→ TASK ITEM
Write each line out exactly, from the one containing "Screen dimensions: 775x500" through the final line of the data, and keep pictures out of the copy.

→ SOURCE RECORDS
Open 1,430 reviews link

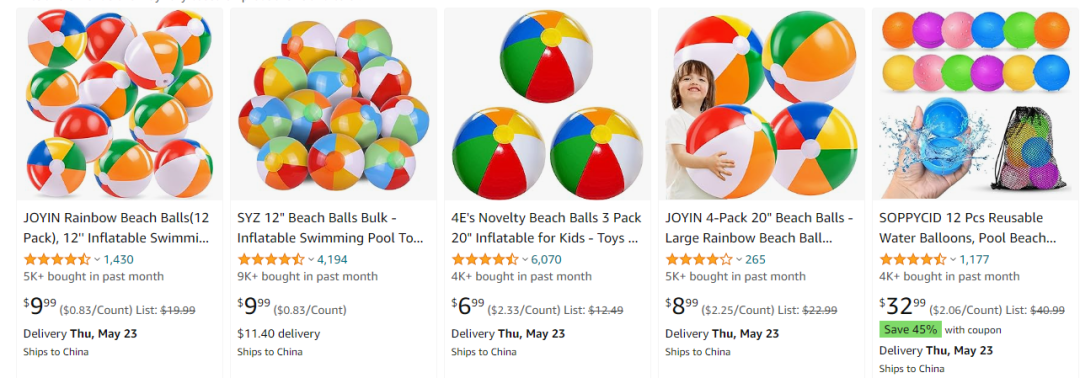click(118, 260)
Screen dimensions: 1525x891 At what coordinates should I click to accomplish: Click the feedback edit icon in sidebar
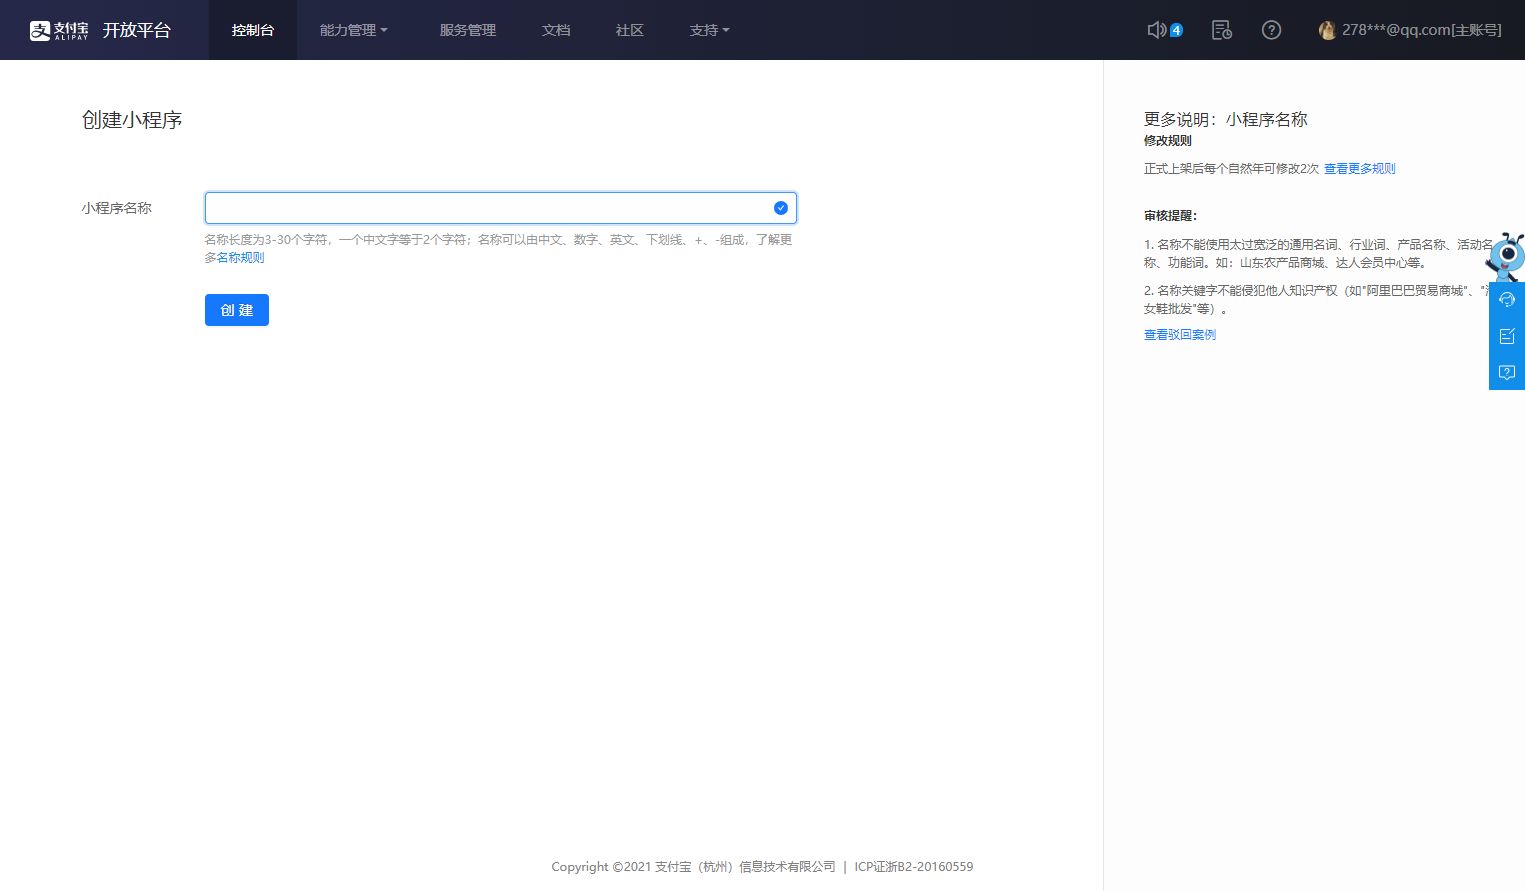point(1507,336)
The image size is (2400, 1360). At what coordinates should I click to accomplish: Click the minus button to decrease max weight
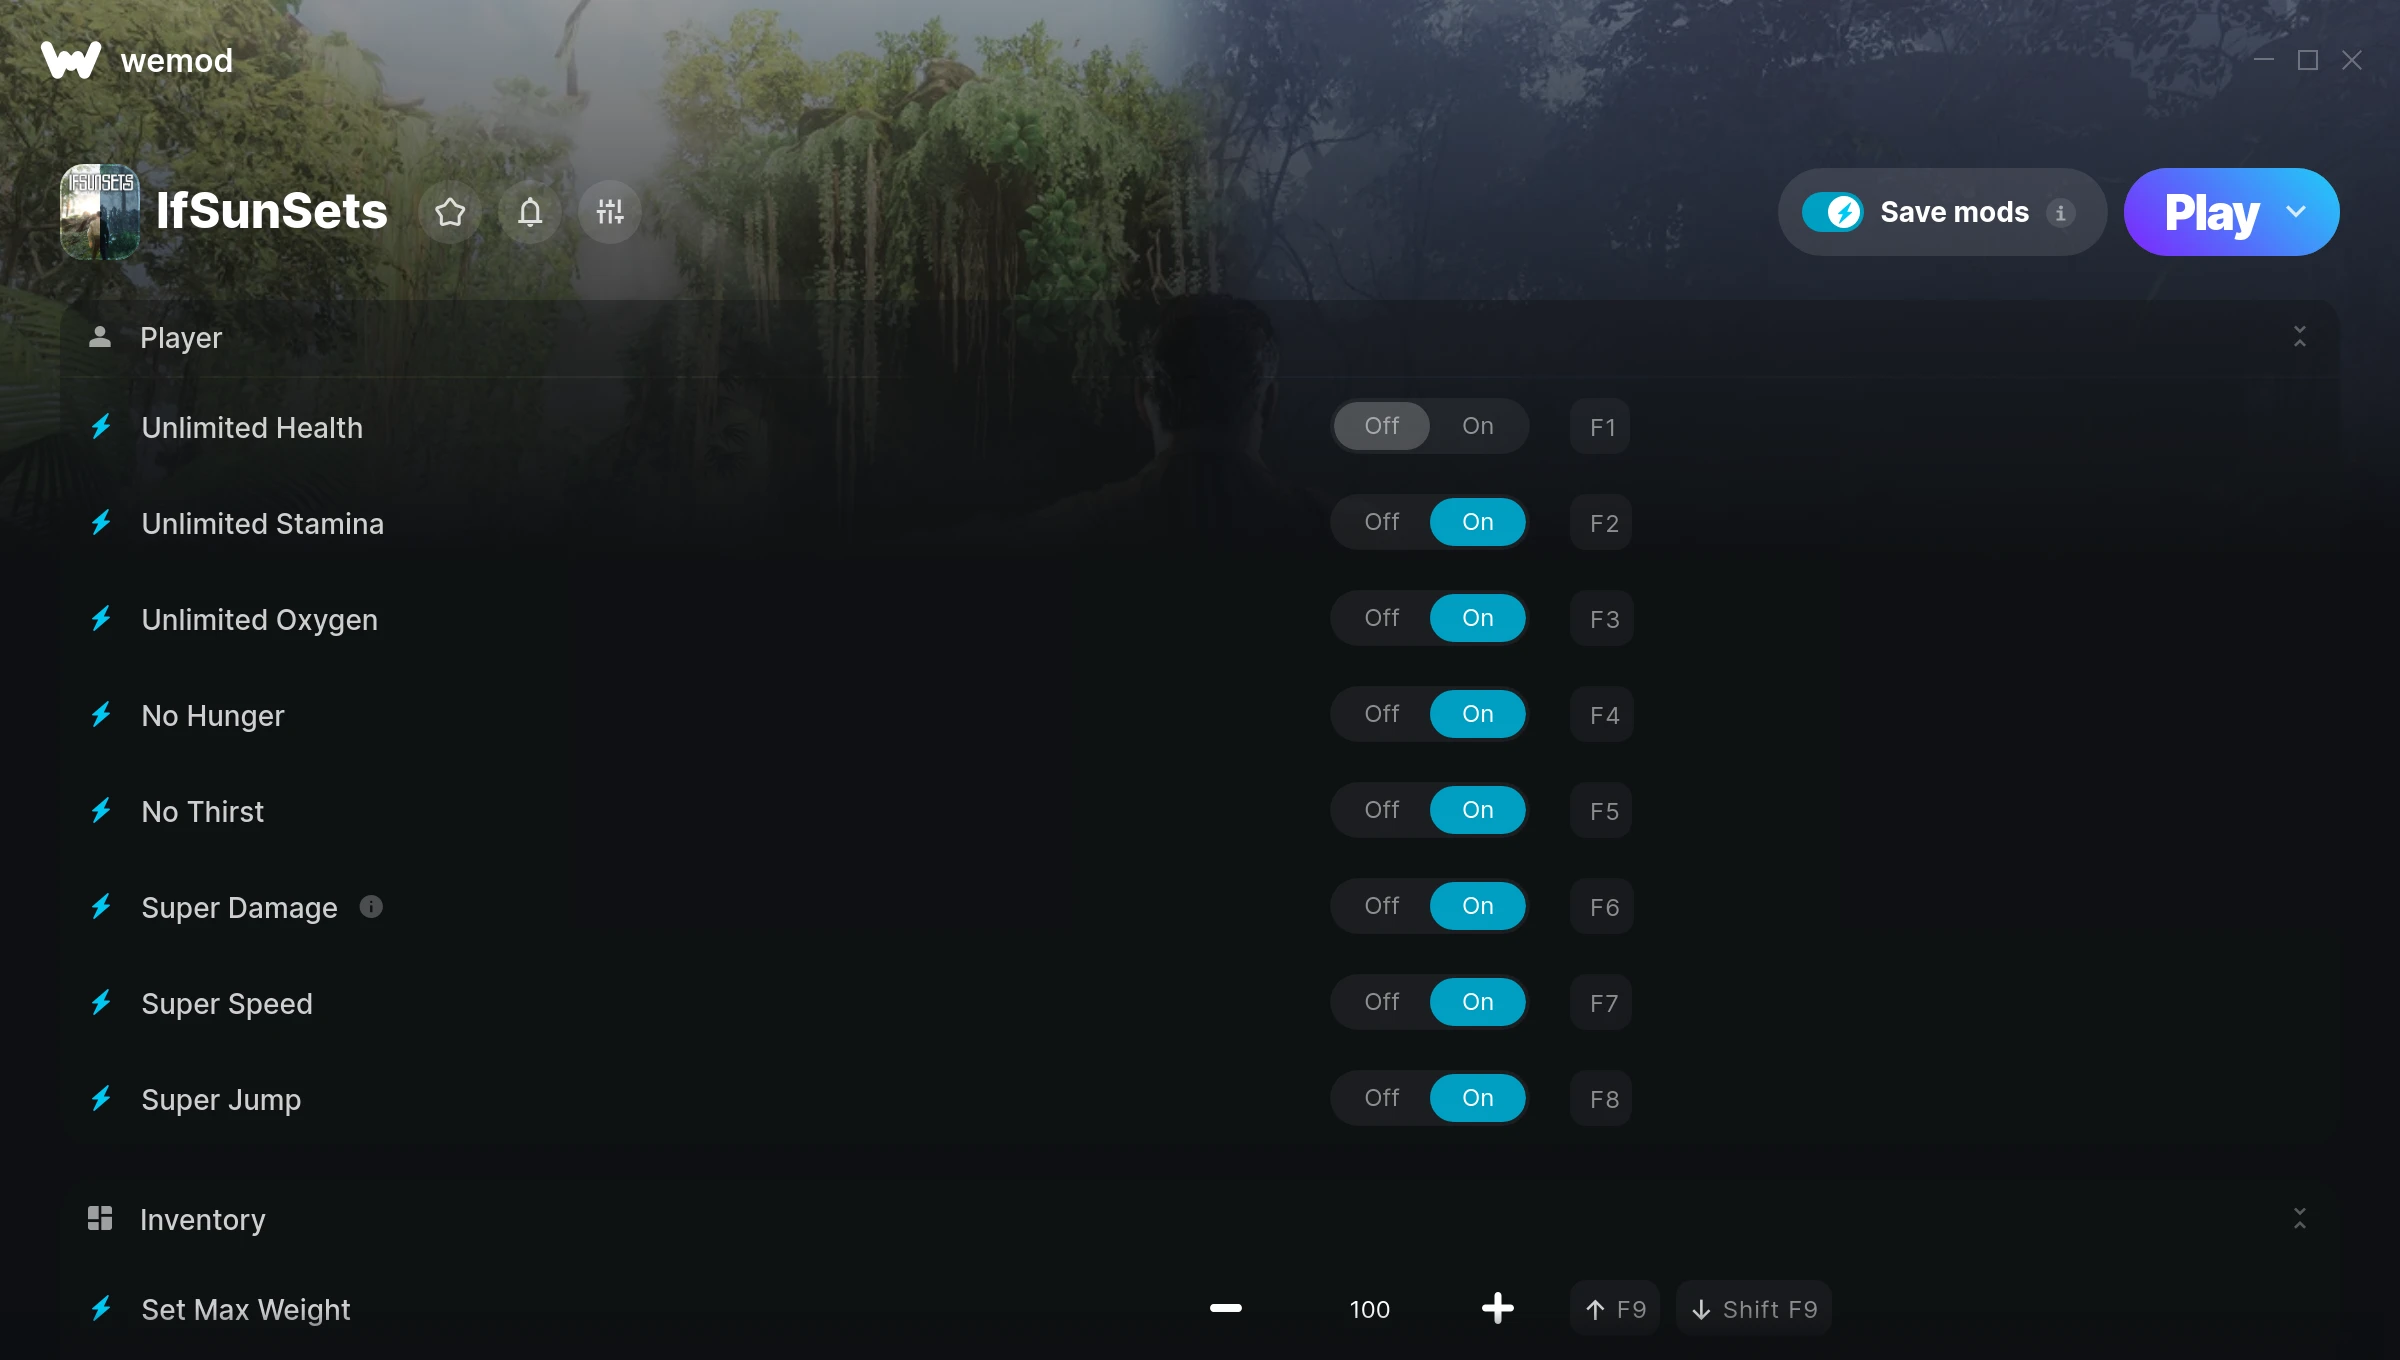pyautogui.click(x=1225, y=1307)
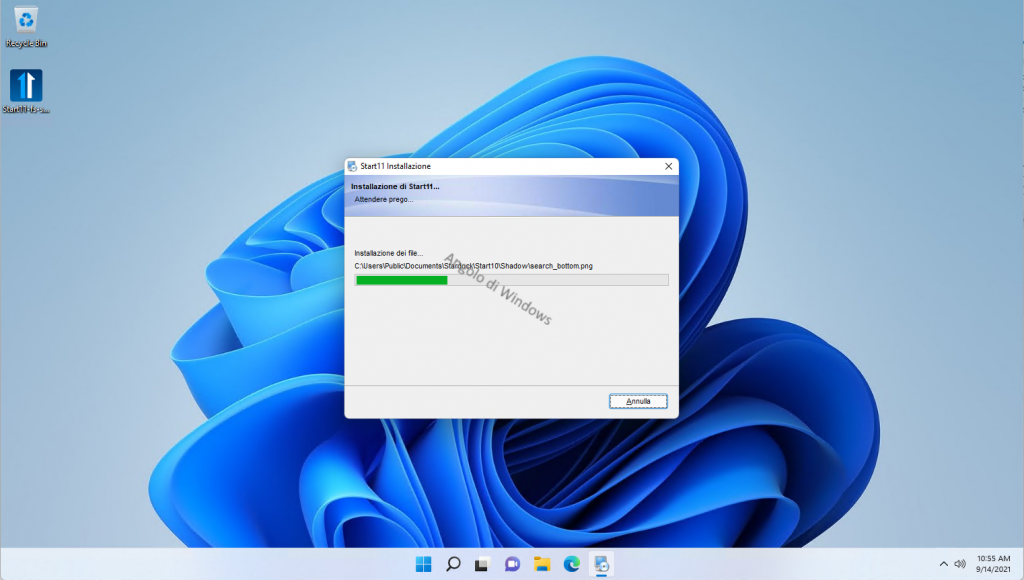1024x580 pixels.
Task: Close the Start11 Installazione dialog
Action: pos(668,166)
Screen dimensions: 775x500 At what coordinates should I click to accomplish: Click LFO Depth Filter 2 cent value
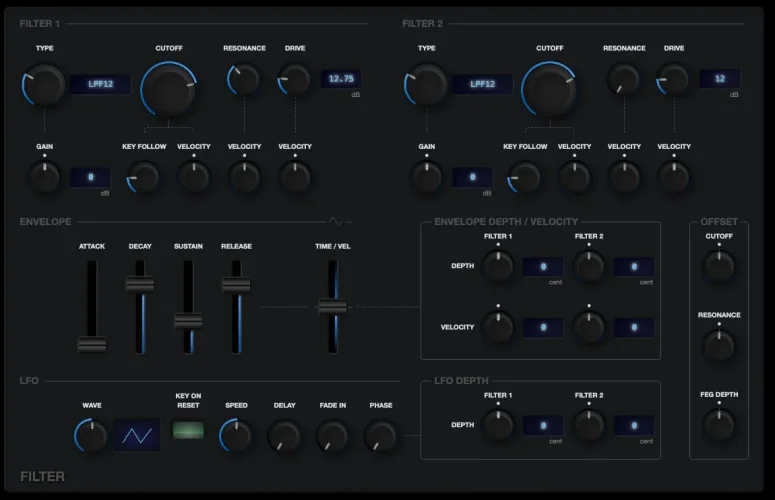pyautogui.click(x=634, y=425)
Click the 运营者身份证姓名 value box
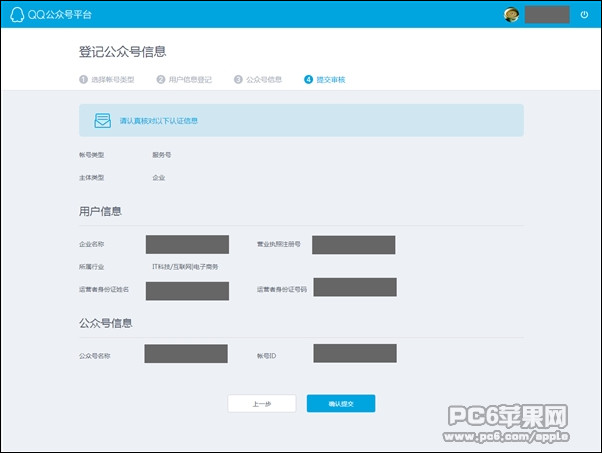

→ YOUR RESPONSE
Screen dimensions: 775x500 At what coordinates should I click to accomplish: Click LFO Depth Filter 2 cent value
pyautogui.click(x=634, y=425)
Click the 运营者身份证姓名 value box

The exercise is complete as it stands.